#### KUTIPAN

◆ ◆ ◆

BANYUWANGI, BALIPOST.com – Sorotan minimnya pendapatan asli daerah (PAD) yang dilontarkan DPRD Banyuwangi mulai direspon pemkab setempat. Salah satunya, PAD sektor wisata. Sedikitnya 900 alat monitor pajak (tax monitor) disebar ke sejumlah rumah makan dan sejenisnya. Jika membandel, pemkab mengancam akan menutup tempat usaha tersebut.
Pemasangan alat monitor pajak ini menyusul menjamurnya rumah makan dan usaha akomodasi pariwisata. “ Pemerintah telah berusaha keras agar pariwisata berkembang, sehingga banyak orang yang datang ke Banyuwangi. Menjadi kewajiban bagi mereka yang membuka usaha rumah makan dan sejenisnya untuk membayar pajak sesuai dengan aturan,” kata Kepala Dinas Pariwisata Banyuwangi, Muhammad Yanuar Bramuda. Nominal pajak rumah makan dan sejenisnya dipatok 10 persen.
Pejabat ini menambahkan pemasangan alat monitor pajak menjadi solusi untuk menggenjot PAD. Dengan alat ini, kata dia, bisa diketahui omzet di setiap tempat usaha. Wajib pajak juga bisa melihat langsung jumlah pajak yang diterima melalui situs resmi di Pemkab Banyuwangi.

◆ ◆ ◆

#### CATATAN MENTAH
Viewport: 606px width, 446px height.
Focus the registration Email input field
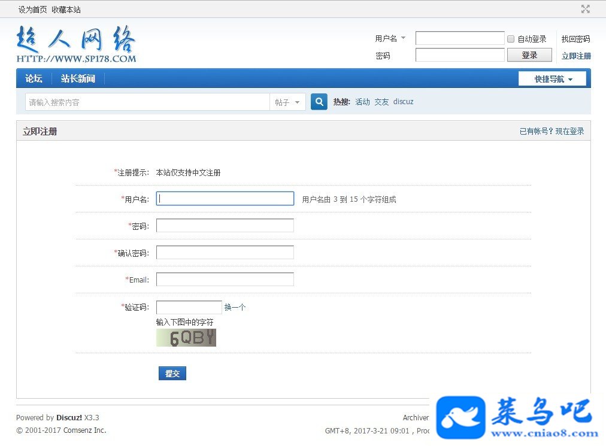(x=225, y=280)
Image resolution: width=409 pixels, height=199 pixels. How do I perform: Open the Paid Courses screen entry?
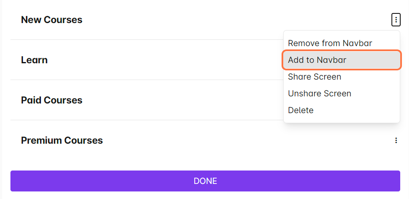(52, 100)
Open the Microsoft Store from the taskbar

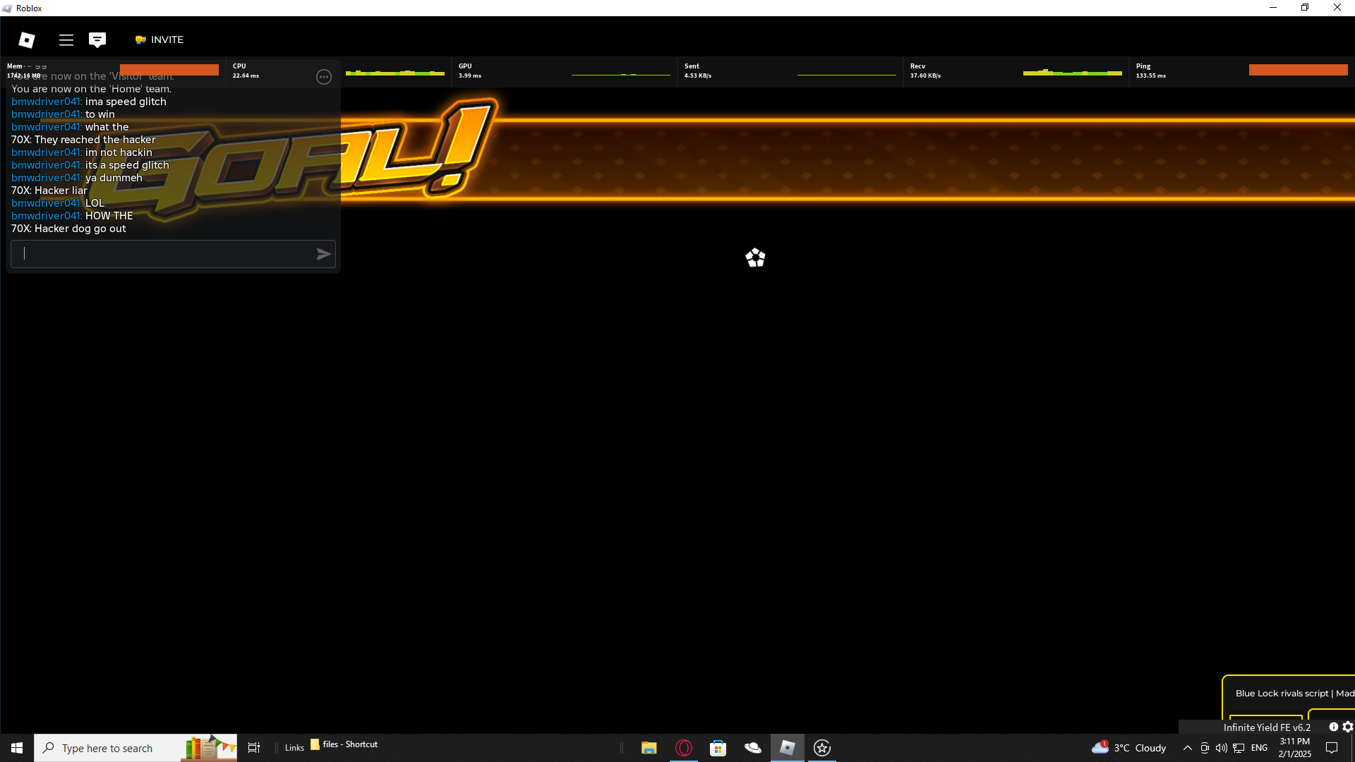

◆ ◆ ◆

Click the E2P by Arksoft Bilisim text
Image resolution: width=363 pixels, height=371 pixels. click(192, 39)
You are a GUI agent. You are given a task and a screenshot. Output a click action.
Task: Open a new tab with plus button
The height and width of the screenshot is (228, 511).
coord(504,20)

◆ ◆ ◆

#### YANG ANDA KERJAKAN
#1 Berapa persen pajak yang dikenakan pada rumah makan dan sejenisnya menurut berita tentang alat monitor pajak di Banyuwangi?
#2 Teruskan berita tentang alat monitor pajak di Banyuwangi, mulai setelah kalimat terakhirnya.

#### HASIL AKHIR
#1 Pajak rumah makan dan sejenisnya dipatok 10 persen.

#2
Bramuda memastikan akan menindak tempat usaha yang tidak taat pajak.
“Kami akan berikan peringatan terlebih dahulu. Apabila tiga kali peringatan tidak dihiraukan, kami akan menutup tempat usaha tersebut. Sebaliknya bagi tempat usaha yang taat pajak, akan mendapat reward,” jelasnya.
Pemasangan monitor pajak ini sudah dimulai tahun 2017. Namun, jumlahnya masih terbatas. Tahun 2018, monitor pajak ditambah menjadi 900 unit. “Program ini resmi diterapkan sejak 21 Juni lalu. Dari 900 alat yang disediakan, 200 akat telah didistribusikan ke tempat usaha. Targetnya, dua bulan seluruh alat sudah kita sebar se-Banyuwangi,” jelasnya.
Pemasangan alat monitor pajak terpaksa dilakukan lantaran tidak semua tempat usaha rumah makan taat membayar pajak. Bahkan, kata dia, ada rumah makan yang enggan memasang alat monitor pajak. “ Alasan tak mau bayar pajak beragam. Kekhawatiran jika pengunjung akan turun, itu tidak beralasan. Sebab, ada warung mie yang sehari bisa setor pajak Rp 1 juta,” pungkasnya. (Budi Wiriyanto/balipost)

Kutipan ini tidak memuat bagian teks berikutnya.